Fig. 7.2
Highly overlapped samples could not be classified completely by linear and nonlinear discriminant function [7]
In the process of the KY methods, two different types of discriminant functions were created to determine positive, negative, and gray zones (Fig. 7.3). One of the discriminant functions is called as all-negative (AN) model and the other as all-positive (AP) model. The AN model classified AN samples in the sample set correctly and the AP model classified all-positive samples correctly. The samples which were classified as negative samples by AN model and positive samples by AP model belonged to the gray zone (Fig. 7.3).
Fig. 7.3
Classification results by AP and AN sample discriminant functions. Samples in positive zone and negative zone had high reliability of classification. Gray zone was not classified [7]
The KY methods focused on both sides of a sample space and found that there were special spaces, which included only correctly classified samples. These two areas have been defined as positive zone and the others as negative zone. The third zone was named as gray zone. All samples included in the positive zone belonged to a positive class, while all samples included in the negative zone belonged to a negative class. On the other hand, the samples included in the gray zone could not be determined whether they belonged to a positive or negative class since they were highly overlapped (Fig. 7.3).
If the gray zone (1) was determined by AN1 and AP1 discriminant functions, the gray zone (1) could be extracted and reclassified by AN2 and AP2 models to build a new sample set. If a new gray zone (2) was determined with respect to the new sample set, a further new sample set can be built as shown in Fig. 7.4. Repeating these steps, all samples in the original sample set can be classified correctly (Fig. 7.5). This is the basic concept of KY methods. The AN model and the AP model can be generated based on any conventional linear and nonlinear discriminant function. Therefore, KY methods can be categorized as a meta-algorithm approach.
Fig. 7.4
Improvement of classification rate by KY methods. Correctly classified positive and negative samples are removed and the gray zone samples were reconstructed and reclassified in the new sample space by new discriminant functions at the next step [7]
Fig. 7.5
Meta-algorithm repetition of reclassification of gray zone (KY methods). High reliability zone (correctly classified samples) was removed and gray zone was reclassified, and the sample space was reconstructed by new discriminant functions at the next step.

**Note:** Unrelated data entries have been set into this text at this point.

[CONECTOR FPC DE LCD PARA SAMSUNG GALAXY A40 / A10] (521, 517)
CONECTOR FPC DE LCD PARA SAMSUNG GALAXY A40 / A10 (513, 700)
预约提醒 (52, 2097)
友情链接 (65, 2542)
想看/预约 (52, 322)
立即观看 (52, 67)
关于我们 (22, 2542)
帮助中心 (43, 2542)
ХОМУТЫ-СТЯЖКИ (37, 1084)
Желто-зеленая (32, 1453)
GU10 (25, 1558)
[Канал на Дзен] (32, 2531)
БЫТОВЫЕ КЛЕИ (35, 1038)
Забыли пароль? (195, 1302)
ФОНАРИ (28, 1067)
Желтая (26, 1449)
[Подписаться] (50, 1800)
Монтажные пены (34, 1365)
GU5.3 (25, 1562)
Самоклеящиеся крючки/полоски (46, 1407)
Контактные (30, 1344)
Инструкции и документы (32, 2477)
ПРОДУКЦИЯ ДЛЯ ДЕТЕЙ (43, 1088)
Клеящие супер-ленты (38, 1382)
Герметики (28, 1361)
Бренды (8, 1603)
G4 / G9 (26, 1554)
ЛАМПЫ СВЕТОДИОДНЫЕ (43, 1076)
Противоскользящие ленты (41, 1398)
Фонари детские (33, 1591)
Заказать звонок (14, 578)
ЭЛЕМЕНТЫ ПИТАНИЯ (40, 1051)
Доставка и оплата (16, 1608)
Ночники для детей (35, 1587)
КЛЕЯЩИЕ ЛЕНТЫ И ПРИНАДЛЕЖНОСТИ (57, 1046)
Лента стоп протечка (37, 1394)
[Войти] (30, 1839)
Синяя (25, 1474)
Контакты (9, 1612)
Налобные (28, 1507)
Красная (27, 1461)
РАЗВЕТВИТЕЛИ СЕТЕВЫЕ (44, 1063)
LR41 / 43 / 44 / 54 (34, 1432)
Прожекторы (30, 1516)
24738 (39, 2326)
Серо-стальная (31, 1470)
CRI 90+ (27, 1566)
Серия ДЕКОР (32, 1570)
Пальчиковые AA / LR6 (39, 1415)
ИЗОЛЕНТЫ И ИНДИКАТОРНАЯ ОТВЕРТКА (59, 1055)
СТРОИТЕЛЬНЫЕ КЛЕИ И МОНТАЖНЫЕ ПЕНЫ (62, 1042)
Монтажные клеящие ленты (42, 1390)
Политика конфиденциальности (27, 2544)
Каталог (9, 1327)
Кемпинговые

All samples were correctly classified at the final step [7]
All data analyses were performed using ADMEWORKS/Model Builder software (Fujitsu Kyushu Systems Limited, Japan).
7.2.4 1 Model KY Methods
1 model KY methods are simple, easy, and delicately manipulated compared with ordinary 2 model KY methods (Fig. 7.6).
Fig. 7.6
1 model KY methods (overview)
7.3 Results
In this study, AN and AP discriminant functions at step 1 were generated by AdaBoost. The final discriminant function was generated by TILSQ. All 288 compounds were perfectly classified by two steps.